I’ve been entering turkey-calling contests for 17 years and hunting turkeys for 25 years, so I should know how to call a turkey. But every season, I’ll get one or two of those ole bad birds that prove I can’t call every turkey to me. That’s when I know that this old statement is true: “Patience kills more turkeys than fancy calling will.” Sometimes the most difficult part of turkey hunting is to put your turkey call in your pocket and not try to force the turkey to come to you. Rather, wait until he gets to where you are.

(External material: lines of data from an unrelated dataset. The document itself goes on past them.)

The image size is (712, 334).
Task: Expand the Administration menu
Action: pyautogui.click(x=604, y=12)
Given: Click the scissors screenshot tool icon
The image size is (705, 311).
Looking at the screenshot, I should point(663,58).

Another turkey that’s a problem is the gobbler across a river or a creek. I’ll start off by calling very aggressively to that turkey and see if I can make him fly across the river. That has worked a few times, but more often, I’ve seen a gobbler walk right up the edge of the water, strut back and forth and gobble his brains out. Then once he decides he can’t call that hen (me) across the water, he’ll become disinterested and walk away. I’ve swam rivers, waded creeks and done whatever to cross the water and get to the spot where the turkey is strutting and gobbling. That’s where that bird feels comfortable. For this tactic to work, you must make sure the bird has walked well away from where you are and can’t see or hear you when you get in the water. Once I arrive at where the tom has been, I’ll give him a few soft calls. Most of the time, he’ll come in quickly.